→ **Problem to solve**: In the records below, find the line with "Task: Click the sparkle generate button" and the line with "Click the Fargate text label". Print both exactly, along with every line between them, and no other line.

[Pixel coordinate grounding data]
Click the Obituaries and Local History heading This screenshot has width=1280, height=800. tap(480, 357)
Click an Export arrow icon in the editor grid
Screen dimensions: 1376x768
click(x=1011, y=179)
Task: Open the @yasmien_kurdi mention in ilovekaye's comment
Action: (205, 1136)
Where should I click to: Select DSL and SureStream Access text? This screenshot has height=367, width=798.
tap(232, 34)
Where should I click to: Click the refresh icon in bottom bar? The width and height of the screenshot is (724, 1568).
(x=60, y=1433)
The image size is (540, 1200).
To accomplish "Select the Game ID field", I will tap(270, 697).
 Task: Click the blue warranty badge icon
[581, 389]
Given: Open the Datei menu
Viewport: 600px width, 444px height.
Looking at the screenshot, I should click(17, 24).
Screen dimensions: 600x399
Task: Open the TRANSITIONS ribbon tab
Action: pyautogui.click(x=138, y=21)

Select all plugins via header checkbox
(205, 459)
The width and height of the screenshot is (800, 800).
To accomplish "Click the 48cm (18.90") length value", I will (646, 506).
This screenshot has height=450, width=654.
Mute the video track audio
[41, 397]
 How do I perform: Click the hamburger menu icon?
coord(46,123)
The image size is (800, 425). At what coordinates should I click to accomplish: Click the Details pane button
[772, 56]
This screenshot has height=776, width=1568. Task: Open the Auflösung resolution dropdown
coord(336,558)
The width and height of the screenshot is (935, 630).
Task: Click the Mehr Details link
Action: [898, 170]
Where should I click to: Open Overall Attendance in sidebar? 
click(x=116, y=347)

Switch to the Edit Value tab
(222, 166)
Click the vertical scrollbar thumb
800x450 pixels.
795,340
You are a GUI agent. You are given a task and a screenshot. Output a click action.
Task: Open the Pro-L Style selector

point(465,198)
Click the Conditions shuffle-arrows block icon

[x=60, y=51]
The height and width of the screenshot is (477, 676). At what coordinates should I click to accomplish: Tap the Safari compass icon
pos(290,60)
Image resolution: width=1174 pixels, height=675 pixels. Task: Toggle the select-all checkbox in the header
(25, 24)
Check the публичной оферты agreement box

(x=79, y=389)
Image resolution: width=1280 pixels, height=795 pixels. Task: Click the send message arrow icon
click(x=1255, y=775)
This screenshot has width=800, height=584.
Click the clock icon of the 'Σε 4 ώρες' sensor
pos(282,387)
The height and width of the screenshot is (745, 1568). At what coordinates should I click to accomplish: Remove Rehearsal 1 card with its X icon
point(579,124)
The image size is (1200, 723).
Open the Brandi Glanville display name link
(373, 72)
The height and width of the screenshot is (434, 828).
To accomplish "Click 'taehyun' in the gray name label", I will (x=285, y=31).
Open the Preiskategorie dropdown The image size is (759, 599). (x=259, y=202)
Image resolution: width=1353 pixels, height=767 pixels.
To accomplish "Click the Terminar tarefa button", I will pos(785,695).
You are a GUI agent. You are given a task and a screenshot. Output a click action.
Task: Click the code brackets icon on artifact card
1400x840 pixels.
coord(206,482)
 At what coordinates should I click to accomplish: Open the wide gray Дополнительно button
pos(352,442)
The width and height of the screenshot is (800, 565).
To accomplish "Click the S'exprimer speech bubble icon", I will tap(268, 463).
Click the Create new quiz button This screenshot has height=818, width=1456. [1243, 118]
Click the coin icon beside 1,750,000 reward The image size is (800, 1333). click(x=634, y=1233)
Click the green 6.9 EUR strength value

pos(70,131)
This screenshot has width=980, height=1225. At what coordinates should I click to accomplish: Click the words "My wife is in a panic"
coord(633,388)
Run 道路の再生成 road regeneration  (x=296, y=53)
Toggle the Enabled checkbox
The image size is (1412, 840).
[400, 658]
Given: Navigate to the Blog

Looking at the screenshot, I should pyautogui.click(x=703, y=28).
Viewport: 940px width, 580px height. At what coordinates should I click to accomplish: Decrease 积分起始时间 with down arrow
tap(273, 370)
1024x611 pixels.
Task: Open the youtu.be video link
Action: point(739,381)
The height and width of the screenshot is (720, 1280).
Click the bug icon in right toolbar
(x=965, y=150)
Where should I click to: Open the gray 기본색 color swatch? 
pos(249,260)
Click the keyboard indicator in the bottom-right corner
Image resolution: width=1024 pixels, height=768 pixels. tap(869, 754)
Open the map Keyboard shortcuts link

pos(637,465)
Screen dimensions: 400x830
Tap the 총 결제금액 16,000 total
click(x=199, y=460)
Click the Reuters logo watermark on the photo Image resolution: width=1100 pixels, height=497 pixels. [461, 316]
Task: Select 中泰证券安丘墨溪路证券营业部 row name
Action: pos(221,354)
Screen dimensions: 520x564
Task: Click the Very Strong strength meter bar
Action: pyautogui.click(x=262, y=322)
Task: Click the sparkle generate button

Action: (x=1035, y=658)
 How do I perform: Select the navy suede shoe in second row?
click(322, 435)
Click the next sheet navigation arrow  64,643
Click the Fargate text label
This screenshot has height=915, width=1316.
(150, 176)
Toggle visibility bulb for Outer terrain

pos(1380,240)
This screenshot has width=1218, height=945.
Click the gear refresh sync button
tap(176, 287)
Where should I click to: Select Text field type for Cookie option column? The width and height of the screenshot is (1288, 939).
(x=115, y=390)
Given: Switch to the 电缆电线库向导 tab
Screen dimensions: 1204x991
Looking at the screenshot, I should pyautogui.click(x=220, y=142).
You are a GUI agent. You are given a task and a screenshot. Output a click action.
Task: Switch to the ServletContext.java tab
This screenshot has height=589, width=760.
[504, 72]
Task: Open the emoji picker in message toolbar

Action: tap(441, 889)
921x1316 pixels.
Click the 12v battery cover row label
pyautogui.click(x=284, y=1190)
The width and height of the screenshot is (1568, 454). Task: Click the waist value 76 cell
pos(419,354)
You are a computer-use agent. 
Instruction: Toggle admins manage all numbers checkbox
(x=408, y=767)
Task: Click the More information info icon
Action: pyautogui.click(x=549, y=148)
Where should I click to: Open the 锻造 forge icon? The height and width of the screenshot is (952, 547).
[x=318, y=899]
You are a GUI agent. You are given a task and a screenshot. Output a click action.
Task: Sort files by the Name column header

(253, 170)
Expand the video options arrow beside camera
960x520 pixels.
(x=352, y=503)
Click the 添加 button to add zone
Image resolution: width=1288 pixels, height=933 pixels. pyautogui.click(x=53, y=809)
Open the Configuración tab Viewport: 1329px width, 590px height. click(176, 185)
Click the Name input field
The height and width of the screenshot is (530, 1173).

→ **Task solution**:
Task: Click the sparkle generate button

Action: (x=1035, y=658)
 How do I perform: Select the navy suede shoe in second row?
click(322, 435)
Click the next sheet navigation arrow  64,643
Click the Fargate text label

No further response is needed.